Release v1.0

We're excited to announce the first official release of our tool – v1.0!

New Features:

• Public Registry Scanning:

  • Support scanning images from major public registries: DockerHub, AWS ECR, Google GCR, and GitHub GHCR.

• Asset Extraction Improvements:

  • Added a domain resolver to reduce false positives and improve accuracy in asset extraction.

What's Coming in the Next Release:

• Private Image Scanning:

  • We will be adding support for scanning private images across all registries.

• Expanded Vulnerability Scanning:

  • Expect support for more languages in vulnerability scanning.

This release marks a significant step forward, and we're looking forward to bringing more features and improvements in future versions!

Thank you for your continued support and contributions!

Release v0.7 - Beta Testing

In this release, we are excited to announce the addition of all-tag scanning support for DockerHub. Users can now comprehensively scan tags of a repository in Dockerhub.

Changes:

• Added support for all-tag scanning in DockerHub, enabling comprehensive vulnerability assessment across all available tags.
• Updated configuration files:
  • https://devanghacks.in/varunastra/config.yaml
  • https://devanghacks.in/varunastra/regexes.json

What’s Next: We plan to extend all-tag scanning support to GCP Container Registry and AWS ECR in the upcoming release.

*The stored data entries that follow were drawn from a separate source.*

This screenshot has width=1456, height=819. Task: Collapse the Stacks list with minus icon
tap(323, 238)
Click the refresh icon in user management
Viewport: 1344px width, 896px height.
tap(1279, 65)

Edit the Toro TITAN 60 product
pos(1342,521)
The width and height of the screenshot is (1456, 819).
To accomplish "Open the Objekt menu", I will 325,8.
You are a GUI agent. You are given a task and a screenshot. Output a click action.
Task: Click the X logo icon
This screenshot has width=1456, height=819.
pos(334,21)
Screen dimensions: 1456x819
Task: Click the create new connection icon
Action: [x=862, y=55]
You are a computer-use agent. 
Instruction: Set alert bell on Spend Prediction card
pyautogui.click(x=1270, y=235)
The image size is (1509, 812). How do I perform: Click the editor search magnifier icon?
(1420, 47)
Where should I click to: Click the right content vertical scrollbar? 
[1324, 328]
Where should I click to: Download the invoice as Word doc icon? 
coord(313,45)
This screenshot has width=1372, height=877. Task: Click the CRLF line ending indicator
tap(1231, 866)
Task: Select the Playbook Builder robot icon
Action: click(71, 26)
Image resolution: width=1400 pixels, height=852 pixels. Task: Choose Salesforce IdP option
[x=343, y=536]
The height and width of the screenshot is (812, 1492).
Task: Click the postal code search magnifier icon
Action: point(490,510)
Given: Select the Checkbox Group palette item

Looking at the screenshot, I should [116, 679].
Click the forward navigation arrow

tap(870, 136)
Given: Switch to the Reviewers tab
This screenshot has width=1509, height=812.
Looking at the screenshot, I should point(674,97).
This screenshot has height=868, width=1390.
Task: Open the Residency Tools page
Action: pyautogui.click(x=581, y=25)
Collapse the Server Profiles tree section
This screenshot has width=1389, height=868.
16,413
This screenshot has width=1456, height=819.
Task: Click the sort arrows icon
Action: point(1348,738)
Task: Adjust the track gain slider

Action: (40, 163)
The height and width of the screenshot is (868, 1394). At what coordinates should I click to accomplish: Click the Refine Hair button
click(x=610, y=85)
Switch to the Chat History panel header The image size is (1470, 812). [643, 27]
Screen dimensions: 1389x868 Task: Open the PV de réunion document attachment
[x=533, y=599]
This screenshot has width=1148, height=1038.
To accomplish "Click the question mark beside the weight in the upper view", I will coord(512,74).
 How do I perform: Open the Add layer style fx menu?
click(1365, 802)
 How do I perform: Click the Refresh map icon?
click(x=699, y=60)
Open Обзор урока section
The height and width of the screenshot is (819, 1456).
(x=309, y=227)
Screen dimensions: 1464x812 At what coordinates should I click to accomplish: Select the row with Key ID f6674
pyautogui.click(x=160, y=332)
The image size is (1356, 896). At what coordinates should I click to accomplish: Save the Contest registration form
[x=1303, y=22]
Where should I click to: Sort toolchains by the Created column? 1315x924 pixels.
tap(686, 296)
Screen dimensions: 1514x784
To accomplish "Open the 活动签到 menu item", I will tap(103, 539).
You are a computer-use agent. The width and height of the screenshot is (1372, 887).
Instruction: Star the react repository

Release v0.5 - Beta Testing

We're excited to announce the release of version 0.5! As always, expect the unexpected during this beta phase.

New Features:

• Secrets Scanning: Our secrets scanning feature is now ready! This will help you identify sensitive information in your codebase.
• Dependency-Check: We’ve implemented a dependency check for npm, Yarn, and Ruby Gems. Please note that this feature is expected to break in certain scenarios, so proceed cautiously.

Your feedback is invaluable as we continue to refine our tool. Thank you for being part of our journey!